--- Given problem 1 ---
Using the drm panic thread, answer the following:
(a) What date and time does the message carry?
(b) Under which option is the KASSERT being hit?
(c) At which source file and line is pfs_add_node reported in the backtrace?
--- Given problem 2 ---
Retype the passage of the drm panic thread from "Yes, and once" up to and including "destroy=0xffffffff82bf7310 <debugfs_destroy>, flags=33)".

--- Text segment ---
************
Re: drm panic after new world
- In reply to: Steve Kargl : "Re: drm panic after new world"
- Go to: [ bottom of page ] [ top of archives ] [ this month ]
Date: Tue, 03 Jun 2025 10:08:00 UTC
On Thu, 29 May 2025, Steve Kargl wrote:
> On Thu, May 29, 2025 at 01:06:22PM -0700, Steve Kargl wrote:
>> __curthread () at /usr/src/sys/amd64/include/pcpu_aux.h:57
>> 57 __asm("movq %%gs:%c1,%0" : "=r" (td)
>> (kgdb) #0 __curthread () at /usr/src/sys/amd64/include/pcpu_aux.h:57
>> td = <optimized out>
>
> (snip)
>
>> #5 0xffffffff805c8718 in pfs_add_node (
>> parent=parent@entry=0xfffff80003955400, pn=pn@entry=0xfffff803557e0900)
>> at /usr/src/sys/fs/pseudofs/pseudofs.c:123
>> iter = <optimized out>
>
> This is hitting a KASSERT under the INVARIANTS option.
Yes, and once again pretty useless information. I am adding name and
type to it so we get better ideas right away just from the panic string.
Thankfully the name is not optimized out in frame #7: 'radeon_ring_gfx'
>> #6 0xffffffff805c8bd2 in pfs_create_file (parent=0xfffff80003955400,
>> name=name@entry=0xffffffff82b293f4 "radeon_ring_gfx",
>> fill=0xffffffff82bf70f0 <debugfs_fill>,
>> attr=0xffffffff82bf72f0 <debugfs_attr>, vis=vis@entry=0x0,
>> destroy=0xffffffff82bf7310 <debugfs_destroy>, flags=33)
************
--- Source excerpt ---
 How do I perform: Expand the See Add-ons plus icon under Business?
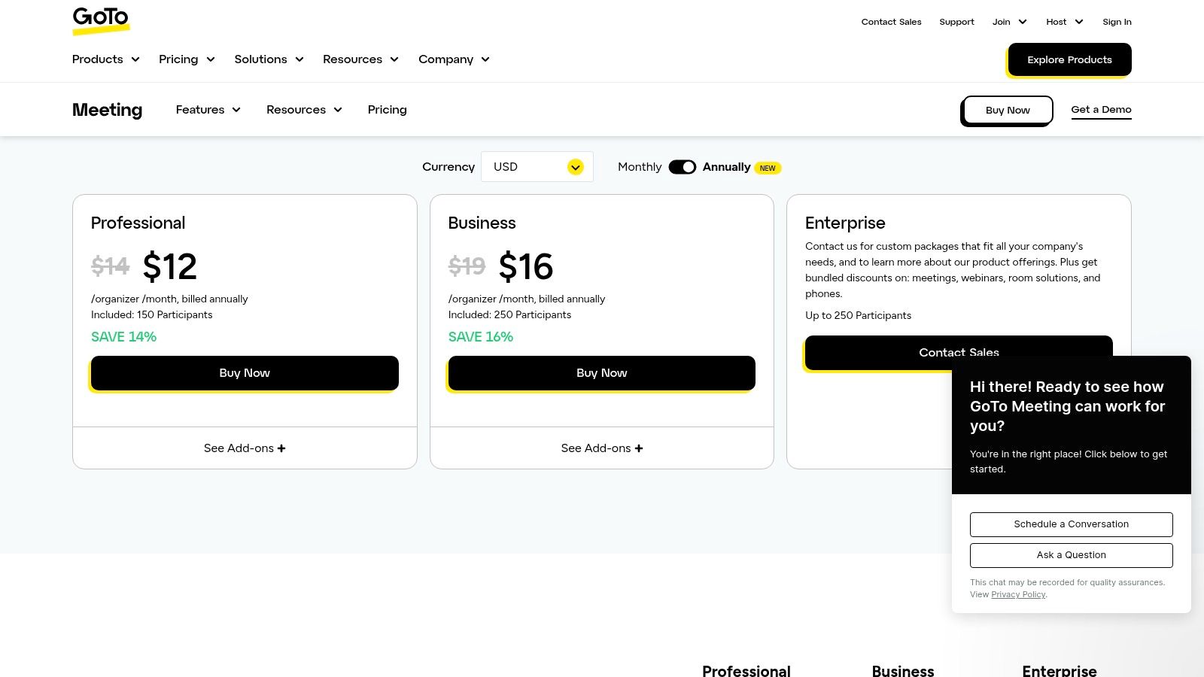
************
--- Task answer 1 ---
(a) Tue, 03 Jun 2025 10:08:00 UTC
(b) INVARIANTS
(c) /usr/src/sys/fs/pseudofs/pseudofs.c:123

--- Task answer 2 ---
Yes, and once again pretty useless information. I am adding name and
type to it so we get better ideas right away just from the panic string.
Thankfully the name is not optimized out in frame #7: 'radeon_ring_gfx'
>> #6 0xffffffff805c8bd2 in pfs_create_file (parent=0xfffff80003955400,
>> name=name@entry=0xffffffff82b293f4 "radeon_ring_gfx",
>> fill=0xffffffff82bf70f0 <debugfs_fill>,
>> attr=0xffffffff82bf72f0 <debugfs_attr>, vis=vis@entry=0x0,
>> destroy=0xffffffff82bf7310 <debugfs_destroy>, flags=33)